About this exercise:
Quote exactly and only this range of lines in the data below: the line that holds "The image size is (679, 391)." to the line that holds "Instruction: Click the", both included.

Records to use:
————

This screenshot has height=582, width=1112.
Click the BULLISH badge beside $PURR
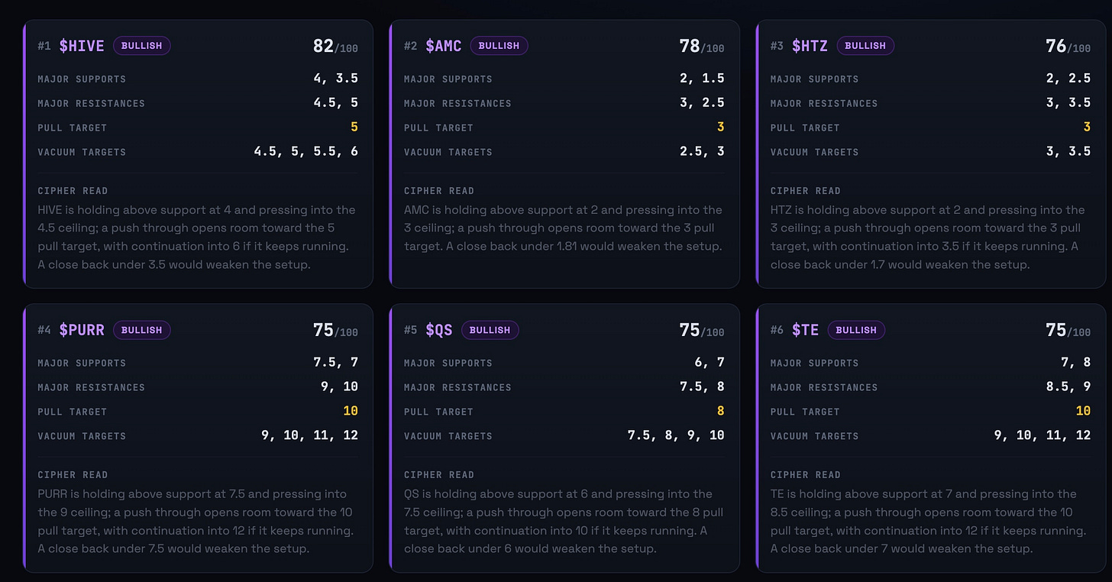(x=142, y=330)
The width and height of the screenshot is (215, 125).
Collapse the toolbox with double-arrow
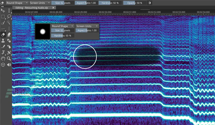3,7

————

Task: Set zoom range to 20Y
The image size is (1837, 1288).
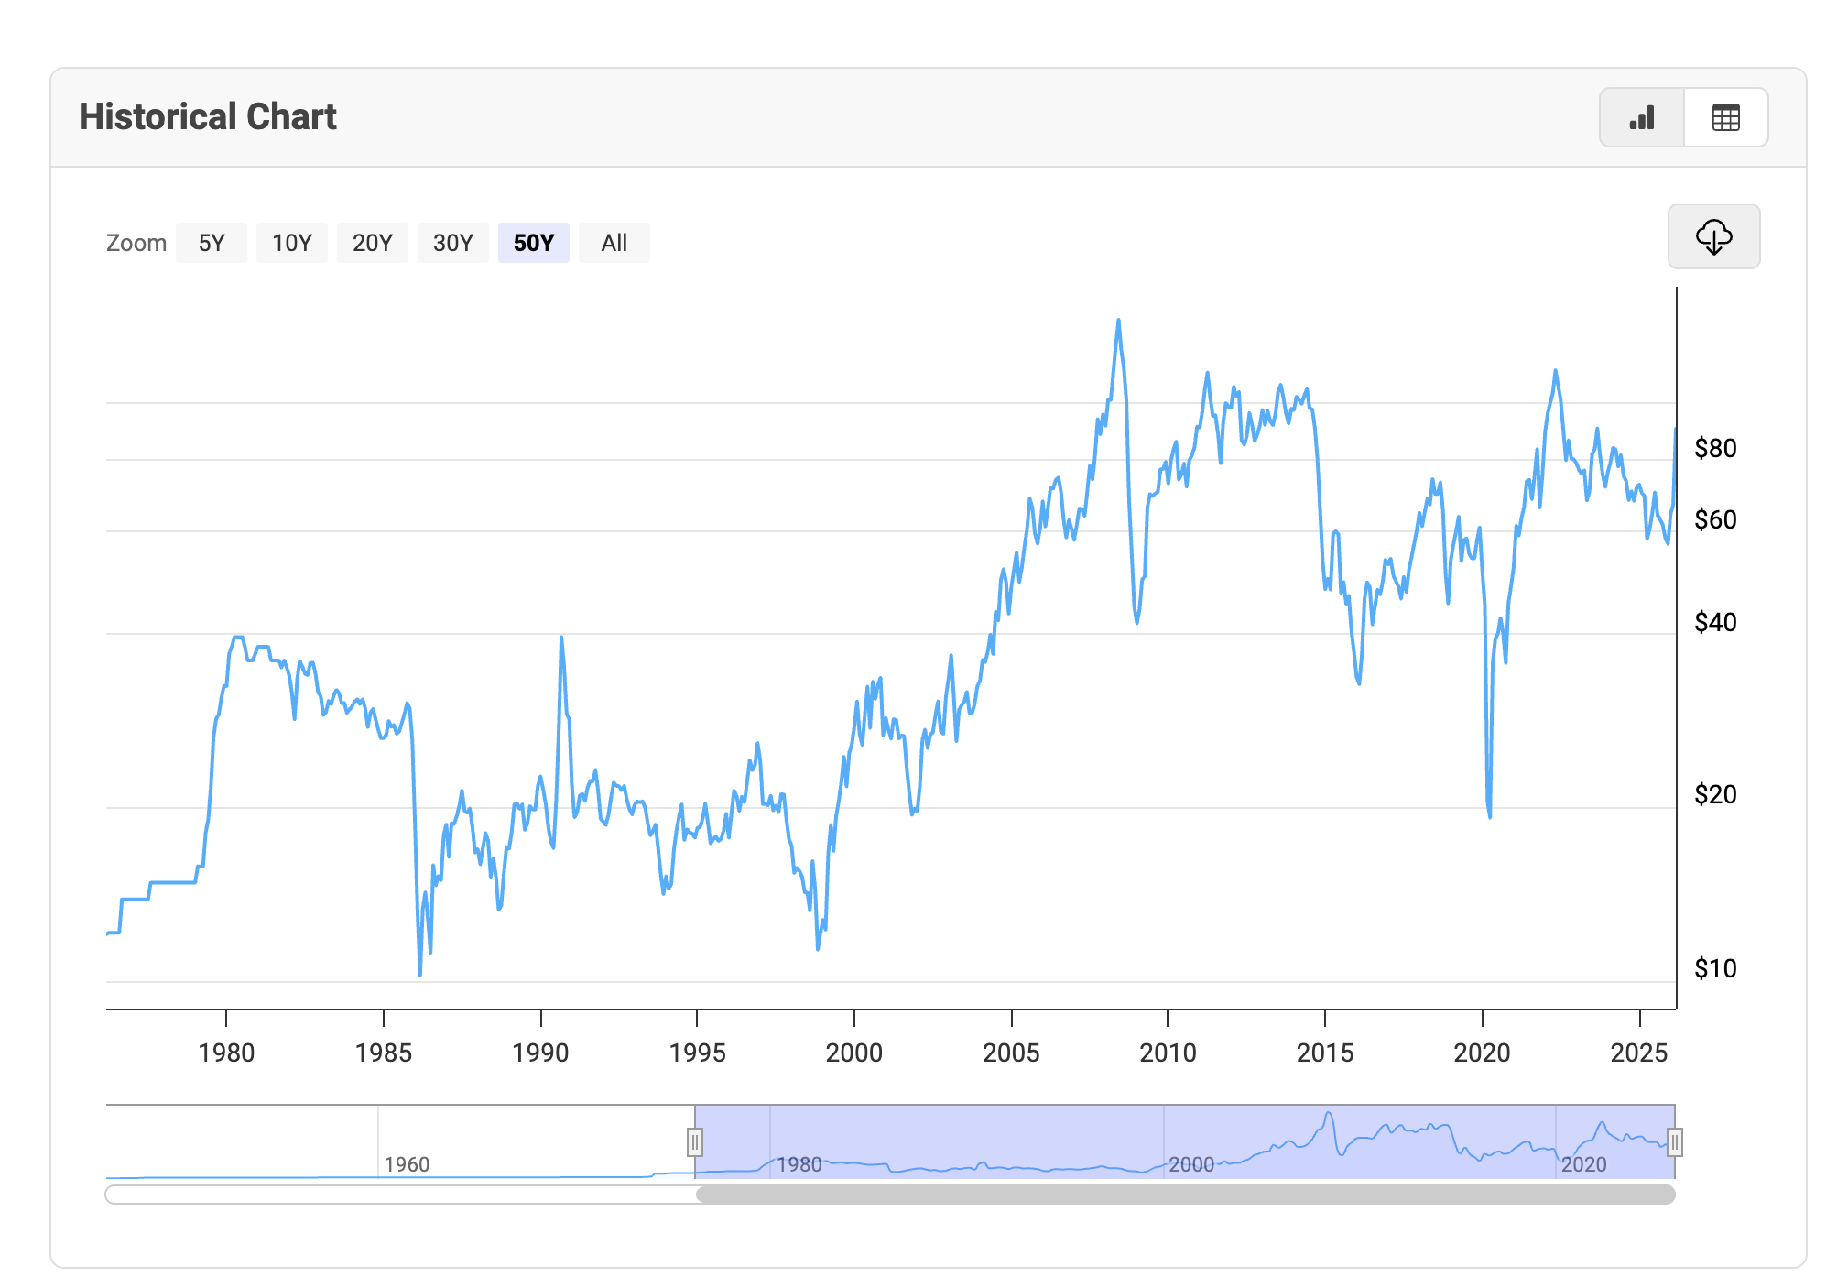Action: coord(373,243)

————

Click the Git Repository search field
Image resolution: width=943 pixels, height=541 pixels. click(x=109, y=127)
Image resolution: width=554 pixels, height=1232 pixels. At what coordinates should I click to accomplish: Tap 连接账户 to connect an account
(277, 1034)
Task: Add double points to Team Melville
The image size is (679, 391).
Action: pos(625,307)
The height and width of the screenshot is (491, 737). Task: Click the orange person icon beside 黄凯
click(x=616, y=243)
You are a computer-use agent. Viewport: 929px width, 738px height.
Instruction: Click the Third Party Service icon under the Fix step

————

Response to this exercise:
The image size is (679, 391).
Action: pos(625,307)
The height and width of the screenshot is (491, 737). Task: Click the orange person icon beside 黄凯
click(x=616, y=243)
You are a computer-use agent. Viewport: 929px width, 738px height.
Instruction: Click the Third Party Service icon under the Fix step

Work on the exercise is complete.